Nyack Sketch Log: William Prime BatsonPosted: October 23, 2012
Every morning for the last year, I have created a watercolor portrait of my father, William Prime Batson. I started the project on his 90th birthday on October 22, 2011. On Sunday, October 21, 2012, I completed my 366th painting.
Physically, my father is robust: cognitively he is in decline. He doesn’t know my name, or our relationship, but the bond between us is strong. He seems to particularly enjoy our 6:00 am portrait painting sessions. You can’t see his eyes in any of my paintings because he is concentrating on the delicious breakfast I serve: hot cereal with apples and prunes, toast and juice.
Here is a selection of my favorite pieces from the 366-day tribute. If you click on the image, you can see the rest of the paintings from that month. Eventually, I would like to find a space to exhibit the paintings side-by-side. I also hope to find a way to use these portraits to encourage the discussion and consideration of elder care issues.

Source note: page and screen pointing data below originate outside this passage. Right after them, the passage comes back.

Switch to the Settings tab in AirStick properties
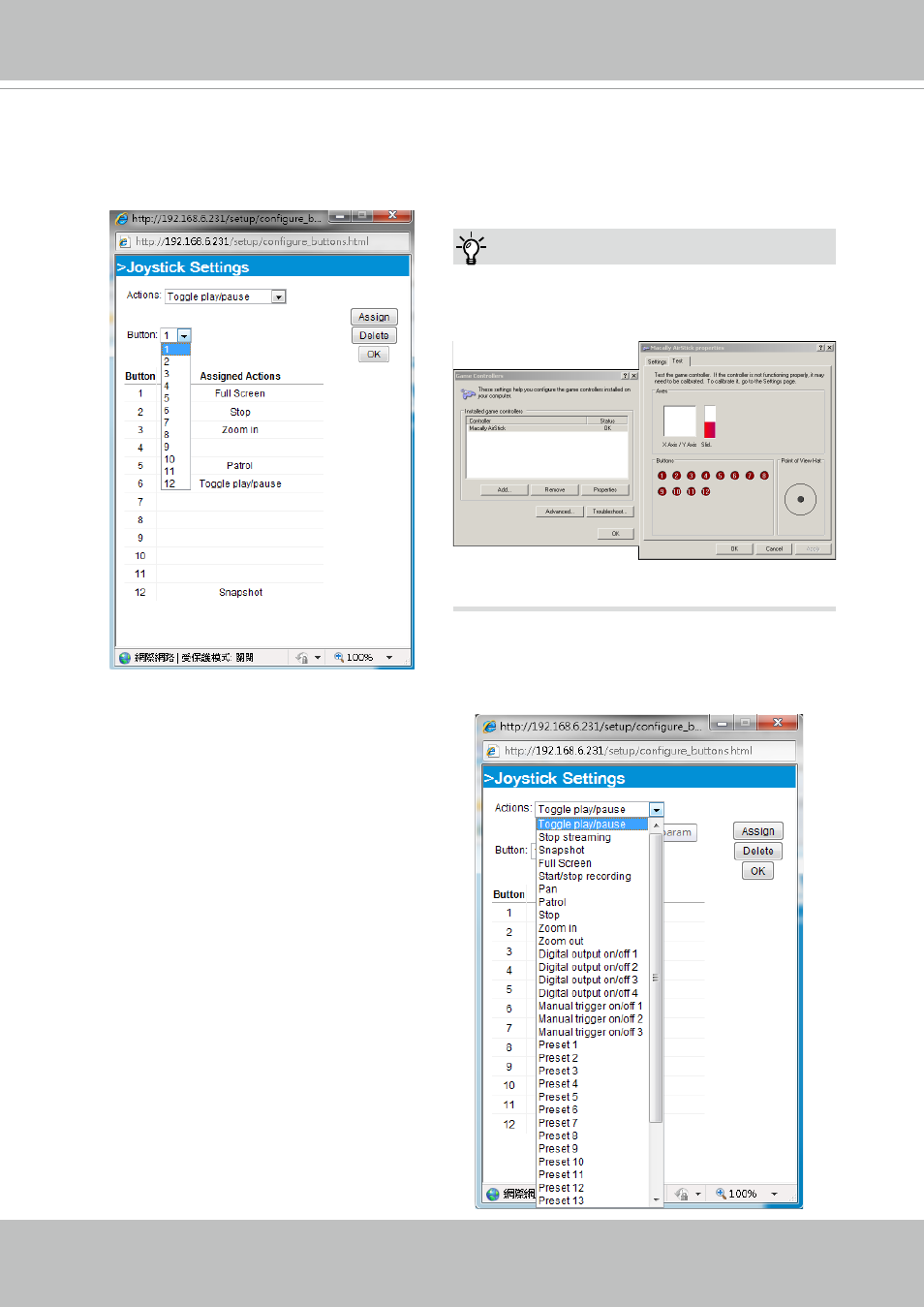Image resolution: width=924 pixels, height=1307 pixels. pos(657,361)
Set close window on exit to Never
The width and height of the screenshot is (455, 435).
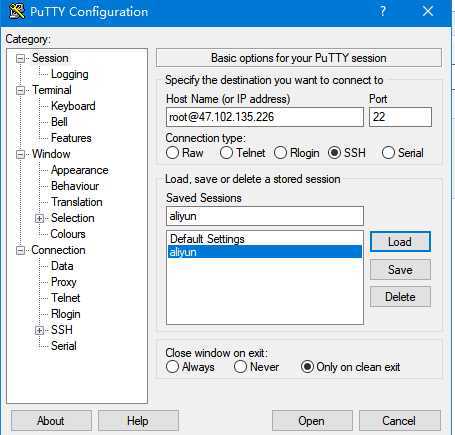coord(240,367)
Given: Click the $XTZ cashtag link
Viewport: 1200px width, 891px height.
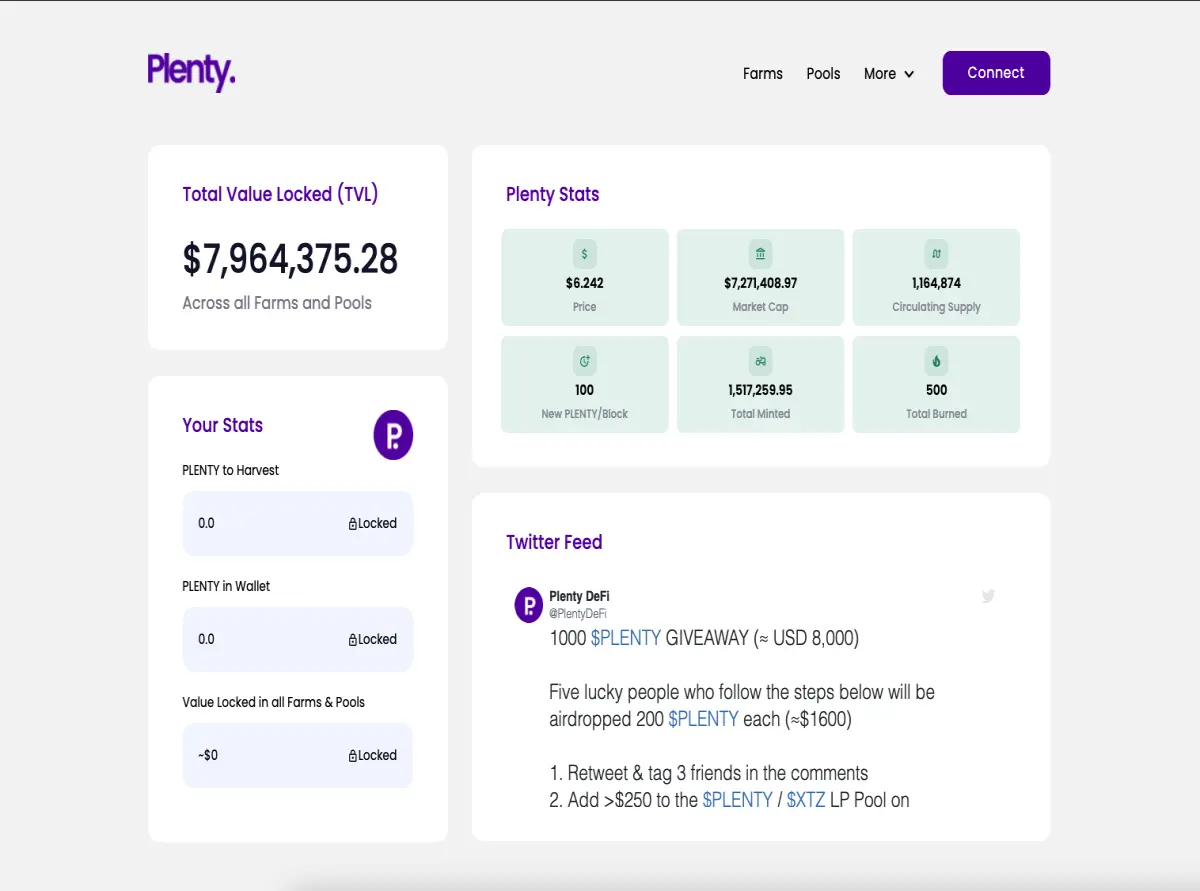Looking at the screenshot, I should coord(806,800).
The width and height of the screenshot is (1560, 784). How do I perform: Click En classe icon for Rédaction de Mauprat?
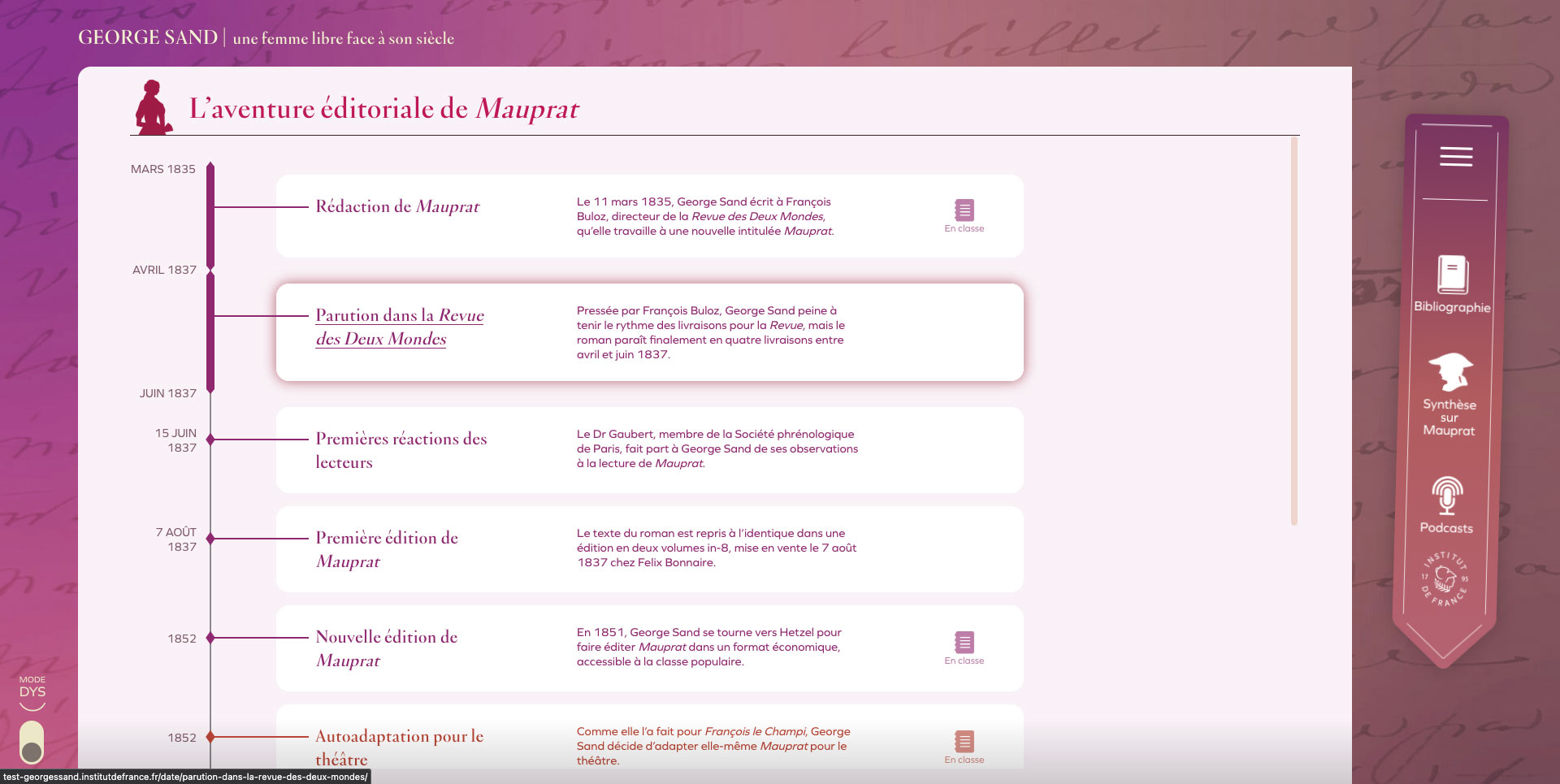[964, 210]
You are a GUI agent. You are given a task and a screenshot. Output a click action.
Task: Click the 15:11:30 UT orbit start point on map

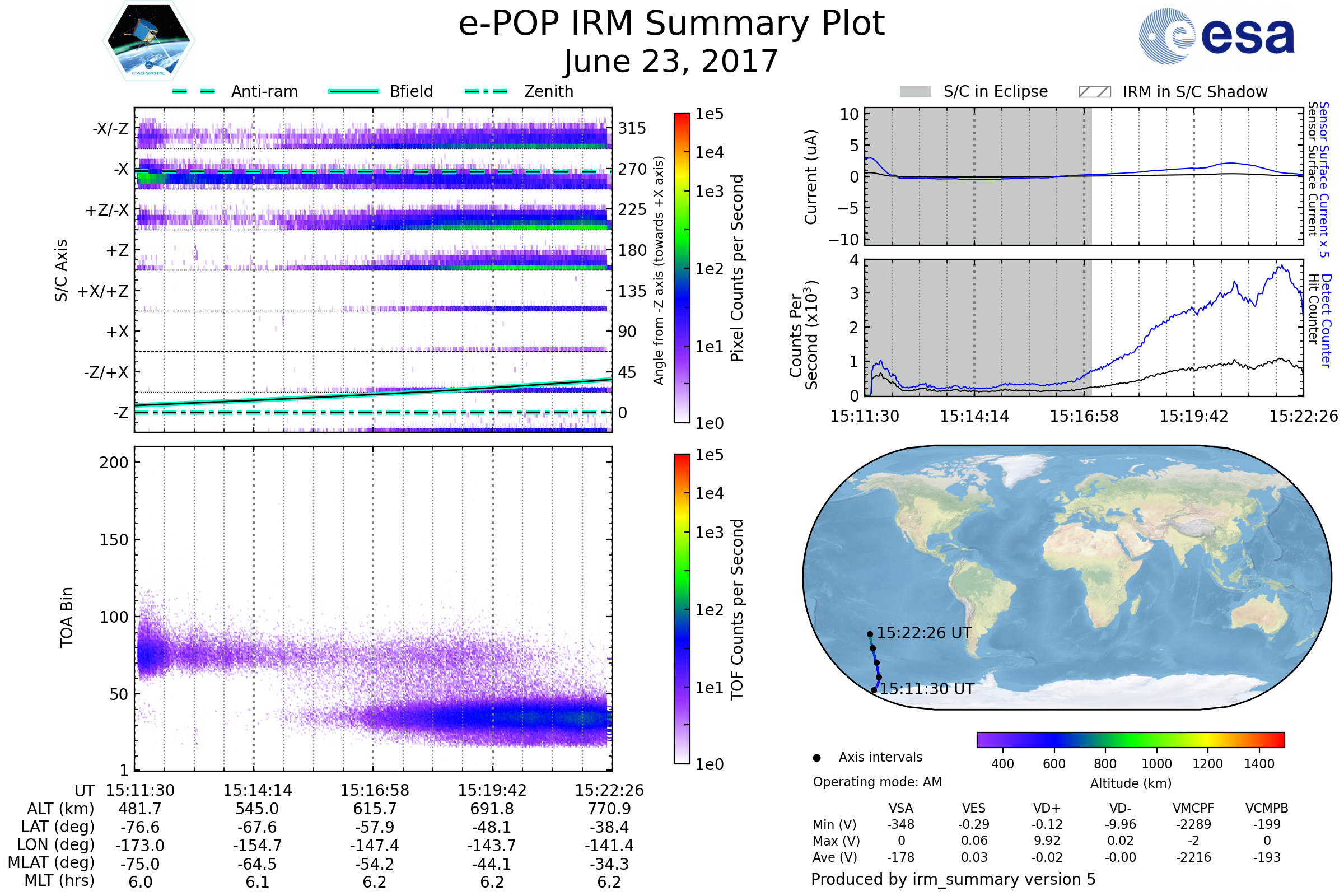(x=874, y=690)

My father, William Prime Batson, grew up in a home at 23 Jackson Avenue, between South Broadway and South Franklin, that was demolished by Urban Renewal in the early 1960’s.
His friends call him Prime.
He remembers the Hudson River freezing to a thickness that allowed people to walk across to Tarrytown.
He graduated from Nyack High School, lettering in Basketball and Track.
He tried out for the Harlem Globe Trotters.
He served in World War II in the Signal Corps in Italy and Germany.
After the war, he opened a coffee shop with his sister, Frances Adeline Batson, in Paterson, NJ, where he met my mother.
He worked for thirty years at Curtis-Wright in Lodi, New Jersey, a factory that made airplane engines.
He was an active member of the United Auto Workers (UAW)
He had a daily copy of the New York Times reserved for him at Jerry’s Soda Shop on Main Street.
For many years, he voluntarily mowed the grass around the Community Garden at Depew Ave. and Franklin St.
He spent ten years working for the Nyack Water Department after his factory closed. His sister, Frances Adeline, was the Deputy Village Clerk.
Yesterday, October 22, 2012, he turned 91.
Happy Birthday Dad!
I want to acknowledge my cousin, Sylvia Peterson for her loving attention and dedication to her uncle Prime.